Rewrite the records below with every "GUI agent" replaced by "screen assistant", leaving all else unchanged.

- - -

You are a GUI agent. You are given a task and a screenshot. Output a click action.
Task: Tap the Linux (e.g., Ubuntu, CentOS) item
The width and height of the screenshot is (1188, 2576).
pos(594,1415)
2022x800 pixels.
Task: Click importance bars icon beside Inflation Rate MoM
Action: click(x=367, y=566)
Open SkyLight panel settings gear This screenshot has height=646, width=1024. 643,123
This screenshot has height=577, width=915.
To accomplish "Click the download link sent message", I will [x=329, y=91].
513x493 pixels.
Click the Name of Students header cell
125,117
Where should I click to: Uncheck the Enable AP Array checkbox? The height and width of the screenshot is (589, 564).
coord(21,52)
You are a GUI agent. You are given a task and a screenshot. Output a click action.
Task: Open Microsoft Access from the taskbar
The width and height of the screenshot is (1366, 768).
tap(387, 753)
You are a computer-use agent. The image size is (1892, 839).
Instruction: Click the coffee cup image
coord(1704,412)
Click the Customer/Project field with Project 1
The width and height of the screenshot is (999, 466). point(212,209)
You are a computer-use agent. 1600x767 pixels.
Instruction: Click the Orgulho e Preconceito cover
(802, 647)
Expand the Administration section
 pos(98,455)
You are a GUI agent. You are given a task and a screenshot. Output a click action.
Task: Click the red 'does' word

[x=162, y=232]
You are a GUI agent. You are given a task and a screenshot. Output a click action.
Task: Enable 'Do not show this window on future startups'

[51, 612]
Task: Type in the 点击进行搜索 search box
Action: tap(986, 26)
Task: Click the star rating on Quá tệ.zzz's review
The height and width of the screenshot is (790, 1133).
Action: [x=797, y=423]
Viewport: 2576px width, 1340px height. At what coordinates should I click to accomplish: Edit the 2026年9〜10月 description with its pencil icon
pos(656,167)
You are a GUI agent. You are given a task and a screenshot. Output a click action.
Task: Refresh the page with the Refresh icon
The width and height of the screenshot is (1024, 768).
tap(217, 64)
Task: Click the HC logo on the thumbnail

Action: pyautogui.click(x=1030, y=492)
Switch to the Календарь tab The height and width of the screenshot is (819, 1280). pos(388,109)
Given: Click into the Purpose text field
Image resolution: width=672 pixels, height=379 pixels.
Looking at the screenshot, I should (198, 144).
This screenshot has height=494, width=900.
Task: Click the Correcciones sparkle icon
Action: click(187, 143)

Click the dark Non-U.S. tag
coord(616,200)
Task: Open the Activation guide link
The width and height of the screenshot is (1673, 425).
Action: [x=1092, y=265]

- - -

## REPLY
You are a screen assistant. You are given a task and a screenshot. Output a click action.
Task: Tap the Linux (e.g., Ubuntu, CentOS) item
The width and height of the screenshot is (1188, 2576).
pos(594,1415)
2022x800 pixels.
Task: Click importance bars icon beside Inflation Rate MoM
Action: click(x=367, y=566)
Open SkyLight panel settings gear This screenshot has height=646, width=1024. 643,123
This screenshot has height=577, width=915.
To accomplish "Click the download link sent message", I will [x=329, y=91].
513x493 pixels.
Click the Name of Students header cell
125,117
Where should I click to: Uncheck the Enable AP Array checkbox? The height and width of the screenshot is (589, 564).
coord(21,52)
You are a screen assistant. You are given a task and a screenshot. Output a click action.
Task: Open Microsoft Access from the taskbar
The width and height of the screenshot is (1366, 768).
tap(387, 753)
You are a computer-use agent. The image size is (1892, 839).
Instruction: Click the coffee cup image
coord(1704,412)
Click the Customer/Project field with Project 1
The width and height of the screenshot is (999, 466). point(212,209)
You are a computer-use agent. 1600x767 pixels.
Instruction: Click the Orgulho e Preconceito cover
(802, 647)
Expand the Administration section
 pos(98,455)
You are a screen assistant. You are given a task and a screenshot. Output a click action.
Task: Click the red 'does' word

[x=162, y=232]
You are a screen assistant. You are given a task and a screenshot. Output a click action.
Task: Enable 'Do not show this window on future startups'

[51, 612]
Task: Type in the 点击进行搜索 search box
Action: tap(986, 26)
Task: Click the star rating on Quá tệ.zzz's review
The height and width of the screenshot is (790, 1133).
Action: [x=797, y=423]
Viewport: 2576px width, 1340px height. At what coordinates should I click to accomplish: Edit the 2026年9〜10月 description with its pencil icon
pos(656,167)
You are a screen assistant. You are given a task and a screenshot. Output a click action.
Task: Refresh the page with the Refresh icon
The width and height of the screenshot is (1024, 768).
tap(217, 64)
Task: Click the HC logo on the thumbnail

Action: pyautogui.click(x=1030, y=492)
Switch to the Календарь tab The height and width of the screenshot is (819, 1280). pos(388,109)
Given: Click into the Purpose text field
Image resolution: width=672 pixels, height=379 pixels.
Looking at the screenshot, I should (198, 144).
This screenshot has height=494, width=900.
Task: Click the Correcciones sparkle icon
Action: click(187, 143)

Click the dark Non-U.S. tag
coord(616,200)
Task: Open the Activation guide link
The width and height of the screenshot is (1673, 425).
Action: [x=1092, y=265]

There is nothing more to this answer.